What role do food giants like Kraft or Nabisco play in our current health crisis? They make a lot of the food that is bad for us, sure, but ultimately, we are the ones putting the products in our cart. Why, oh why, do we buy?

Well, food manufacturers are good at marketing, and we are often governed by our 'reptile brain'  - the part of our brain that likes the hot model in the commercial and that wants quick and easy food...  more, more, more. Our food corporations engineer attractively packaged, convenient, and even tasty or addictive food that lasts in our pantries. And they put it in front of us -- both in the grocery aisles and in the media -- with remarkable creativity. Yes indeed, they intentionally tempt us, and they are skilled temptresses.

Movies like Fed Up do a nice job of pointing this out. But what they fail to point out is that expecting much more from the food giants is a little naive. Given that their corporate charge is to maximize shareholder value, not improve our collective health, can we really expect change? After all, poisoning people really, really slowly with an addictive product is actually a reasonable business model. 

If Big Food is doing its free-market thing and isn't going to change anytime soon, is there any hope of improvement?  Why, yes. We can change the advice we give eaters and, in turn, eaters can change their behavior. Nothing will change the food industry faster than educated consumers walking away from aisles and aisles of processed crap. 

So why, oh why, do we buy? We buy the current, crappy offerings, in part, because of both the advice we have been given and the advice we have not received. "Avoid fat" comes to mind as an example of bad advice.  "Avoid refined carbohydrates" comes to mind as an example of advice that we have not received with enough consistency. So again, why do we buy that yogurt with 24 grams of sugar? Perhaps because we have been assured that yogurt is 'healthy.' And, perhaps because it is labeled 'low-fat', which, in the mixed-up construct that is the USDA's dietary advice, would make it even healthier, right? So, although we wouldn't dream of feeding our kids 'dessert' for breakfast, we hand them the brightly packaged nutritional equivalent without giving it much thought. The double whammy of the misinformation we have received about dietary fat and the missing 'avoid refined carbohydrates - yes, even in yogurt' advice leave us adrift in the sea of bad breakfast options, unable to find the shores of real food that await us a few aisles over.

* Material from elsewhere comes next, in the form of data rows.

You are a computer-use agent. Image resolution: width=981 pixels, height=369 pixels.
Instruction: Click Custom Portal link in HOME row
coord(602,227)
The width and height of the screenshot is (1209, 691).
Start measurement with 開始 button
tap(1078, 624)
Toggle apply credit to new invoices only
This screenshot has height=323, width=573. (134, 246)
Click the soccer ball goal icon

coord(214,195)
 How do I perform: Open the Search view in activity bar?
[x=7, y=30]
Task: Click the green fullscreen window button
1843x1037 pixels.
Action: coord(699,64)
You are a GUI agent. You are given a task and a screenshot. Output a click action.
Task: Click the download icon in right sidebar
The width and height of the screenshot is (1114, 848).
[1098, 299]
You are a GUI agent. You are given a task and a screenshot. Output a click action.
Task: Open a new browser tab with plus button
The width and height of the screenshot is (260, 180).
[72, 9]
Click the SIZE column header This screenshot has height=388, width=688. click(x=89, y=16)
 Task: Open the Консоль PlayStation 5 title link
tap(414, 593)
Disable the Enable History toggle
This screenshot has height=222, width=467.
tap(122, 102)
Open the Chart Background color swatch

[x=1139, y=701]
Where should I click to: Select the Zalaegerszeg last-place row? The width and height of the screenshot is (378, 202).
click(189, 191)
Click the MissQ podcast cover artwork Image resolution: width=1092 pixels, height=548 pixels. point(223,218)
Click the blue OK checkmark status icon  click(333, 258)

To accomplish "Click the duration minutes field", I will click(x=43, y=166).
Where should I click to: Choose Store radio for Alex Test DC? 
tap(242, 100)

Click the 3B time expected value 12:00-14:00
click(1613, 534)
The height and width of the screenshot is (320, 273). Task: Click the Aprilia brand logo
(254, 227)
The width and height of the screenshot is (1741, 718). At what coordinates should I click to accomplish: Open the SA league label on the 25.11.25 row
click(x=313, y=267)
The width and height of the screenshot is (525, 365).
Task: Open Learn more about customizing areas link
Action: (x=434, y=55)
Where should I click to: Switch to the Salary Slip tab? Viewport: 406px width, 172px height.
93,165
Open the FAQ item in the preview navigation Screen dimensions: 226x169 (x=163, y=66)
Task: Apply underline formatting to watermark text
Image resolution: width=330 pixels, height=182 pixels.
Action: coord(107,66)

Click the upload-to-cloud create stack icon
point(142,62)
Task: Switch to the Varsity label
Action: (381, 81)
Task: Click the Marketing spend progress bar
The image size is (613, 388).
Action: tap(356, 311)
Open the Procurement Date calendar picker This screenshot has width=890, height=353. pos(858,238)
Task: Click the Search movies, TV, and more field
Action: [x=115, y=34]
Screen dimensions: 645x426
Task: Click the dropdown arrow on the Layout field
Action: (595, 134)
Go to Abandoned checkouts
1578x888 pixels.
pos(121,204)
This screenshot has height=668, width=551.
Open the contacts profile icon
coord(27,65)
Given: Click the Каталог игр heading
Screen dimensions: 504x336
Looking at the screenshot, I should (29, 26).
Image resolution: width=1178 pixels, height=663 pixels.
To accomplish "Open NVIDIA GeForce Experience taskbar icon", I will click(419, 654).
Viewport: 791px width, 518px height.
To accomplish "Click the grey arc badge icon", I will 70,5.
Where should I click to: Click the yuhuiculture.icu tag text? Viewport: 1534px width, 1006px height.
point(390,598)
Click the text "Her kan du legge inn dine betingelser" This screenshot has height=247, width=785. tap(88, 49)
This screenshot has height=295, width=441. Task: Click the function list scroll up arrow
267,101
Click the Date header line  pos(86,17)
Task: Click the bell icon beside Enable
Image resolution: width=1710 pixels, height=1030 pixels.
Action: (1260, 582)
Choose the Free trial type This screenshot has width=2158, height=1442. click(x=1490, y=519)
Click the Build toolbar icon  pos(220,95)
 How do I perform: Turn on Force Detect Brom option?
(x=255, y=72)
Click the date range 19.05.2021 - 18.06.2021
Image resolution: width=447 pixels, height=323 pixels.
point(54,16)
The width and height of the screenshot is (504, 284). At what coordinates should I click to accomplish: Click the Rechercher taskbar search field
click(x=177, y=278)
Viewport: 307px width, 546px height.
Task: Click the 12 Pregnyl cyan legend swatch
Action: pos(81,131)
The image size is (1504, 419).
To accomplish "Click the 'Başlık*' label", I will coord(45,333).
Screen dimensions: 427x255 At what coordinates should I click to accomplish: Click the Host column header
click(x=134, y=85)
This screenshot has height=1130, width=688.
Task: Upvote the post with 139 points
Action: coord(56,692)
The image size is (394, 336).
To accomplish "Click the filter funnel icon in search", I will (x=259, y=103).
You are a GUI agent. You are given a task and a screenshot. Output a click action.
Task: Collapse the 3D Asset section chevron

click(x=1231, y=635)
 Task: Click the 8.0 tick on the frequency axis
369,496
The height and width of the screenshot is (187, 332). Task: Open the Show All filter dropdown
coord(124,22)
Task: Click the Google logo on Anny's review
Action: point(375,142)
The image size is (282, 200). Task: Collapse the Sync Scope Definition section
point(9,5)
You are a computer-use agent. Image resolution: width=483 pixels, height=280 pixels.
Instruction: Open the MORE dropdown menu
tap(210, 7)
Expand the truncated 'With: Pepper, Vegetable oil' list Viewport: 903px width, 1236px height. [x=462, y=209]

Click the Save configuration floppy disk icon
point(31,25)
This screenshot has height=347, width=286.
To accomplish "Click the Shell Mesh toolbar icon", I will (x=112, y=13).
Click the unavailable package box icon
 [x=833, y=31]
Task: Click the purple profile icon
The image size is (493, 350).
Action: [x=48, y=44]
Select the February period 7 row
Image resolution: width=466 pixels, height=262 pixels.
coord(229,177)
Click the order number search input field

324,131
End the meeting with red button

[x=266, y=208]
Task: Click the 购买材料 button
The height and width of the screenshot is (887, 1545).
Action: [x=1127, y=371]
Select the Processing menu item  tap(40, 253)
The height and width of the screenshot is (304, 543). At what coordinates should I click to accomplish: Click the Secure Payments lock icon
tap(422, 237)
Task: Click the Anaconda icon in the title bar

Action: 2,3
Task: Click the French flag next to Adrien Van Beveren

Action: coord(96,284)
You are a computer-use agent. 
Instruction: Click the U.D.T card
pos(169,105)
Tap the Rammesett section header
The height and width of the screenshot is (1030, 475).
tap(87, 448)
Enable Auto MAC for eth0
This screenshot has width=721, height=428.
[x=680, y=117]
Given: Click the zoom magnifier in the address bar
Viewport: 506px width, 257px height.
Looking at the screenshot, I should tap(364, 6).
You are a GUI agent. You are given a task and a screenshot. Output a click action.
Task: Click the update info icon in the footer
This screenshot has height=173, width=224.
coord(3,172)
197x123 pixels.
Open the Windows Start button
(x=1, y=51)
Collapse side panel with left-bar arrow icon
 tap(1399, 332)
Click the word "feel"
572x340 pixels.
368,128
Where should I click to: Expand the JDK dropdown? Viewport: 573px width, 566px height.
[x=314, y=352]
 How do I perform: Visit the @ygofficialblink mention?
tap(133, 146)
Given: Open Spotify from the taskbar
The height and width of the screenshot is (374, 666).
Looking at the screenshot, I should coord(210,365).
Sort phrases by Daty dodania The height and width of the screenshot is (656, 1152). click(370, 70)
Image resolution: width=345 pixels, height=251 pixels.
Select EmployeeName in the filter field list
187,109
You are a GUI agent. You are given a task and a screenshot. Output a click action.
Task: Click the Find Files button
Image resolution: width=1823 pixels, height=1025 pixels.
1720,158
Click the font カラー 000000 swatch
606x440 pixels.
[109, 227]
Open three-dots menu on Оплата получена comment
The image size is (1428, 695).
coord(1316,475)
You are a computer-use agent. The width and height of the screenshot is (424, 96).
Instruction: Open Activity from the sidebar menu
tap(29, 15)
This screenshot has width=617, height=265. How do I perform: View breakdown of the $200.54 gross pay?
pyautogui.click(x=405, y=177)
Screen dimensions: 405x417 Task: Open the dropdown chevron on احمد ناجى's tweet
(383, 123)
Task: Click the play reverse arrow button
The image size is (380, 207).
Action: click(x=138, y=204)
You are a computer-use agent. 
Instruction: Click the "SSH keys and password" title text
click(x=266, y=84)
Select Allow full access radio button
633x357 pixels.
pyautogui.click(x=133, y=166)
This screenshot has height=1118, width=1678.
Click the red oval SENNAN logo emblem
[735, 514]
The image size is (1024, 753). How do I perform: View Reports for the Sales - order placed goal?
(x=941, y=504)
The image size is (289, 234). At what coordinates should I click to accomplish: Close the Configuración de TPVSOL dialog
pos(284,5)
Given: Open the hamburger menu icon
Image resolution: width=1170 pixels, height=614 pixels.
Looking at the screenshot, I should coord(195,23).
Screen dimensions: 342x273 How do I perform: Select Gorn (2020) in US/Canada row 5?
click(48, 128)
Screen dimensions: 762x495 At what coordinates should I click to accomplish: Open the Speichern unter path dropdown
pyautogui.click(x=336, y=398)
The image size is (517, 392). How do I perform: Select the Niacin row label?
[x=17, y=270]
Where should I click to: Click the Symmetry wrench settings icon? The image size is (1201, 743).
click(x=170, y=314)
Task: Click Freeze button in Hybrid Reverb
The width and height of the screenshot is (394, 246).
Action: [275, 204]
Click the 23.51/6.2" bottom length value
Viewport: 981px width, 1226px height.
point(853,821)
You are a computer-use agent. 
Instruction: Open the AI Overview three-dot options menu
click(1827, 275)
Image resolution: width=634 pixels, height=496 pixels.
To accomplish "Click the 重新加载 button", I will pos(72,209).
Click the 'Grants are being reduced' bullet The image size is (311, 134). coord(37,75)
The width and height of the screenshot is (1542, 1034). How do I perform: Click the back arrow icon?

Imagine a world where, in 1980, the USDA had just told everyone to eat more real food and less processed food, particularly sugar and starch.  Would you guess that the yogurt offerings would look different?  Absolutely.  Because the food corporations actually do at least try to please both the USDA and consumers by meeting the demand for 'healthy' products, whatever the current definition of 'healthy' dictates.

Let's redefine healthy.  Let's vote with our grocery carts. Remember, "If you are dumb enough to buy it, they will be smart enough to sell it." The best way to get the crap off the shelves is to, collectively, stop buying it.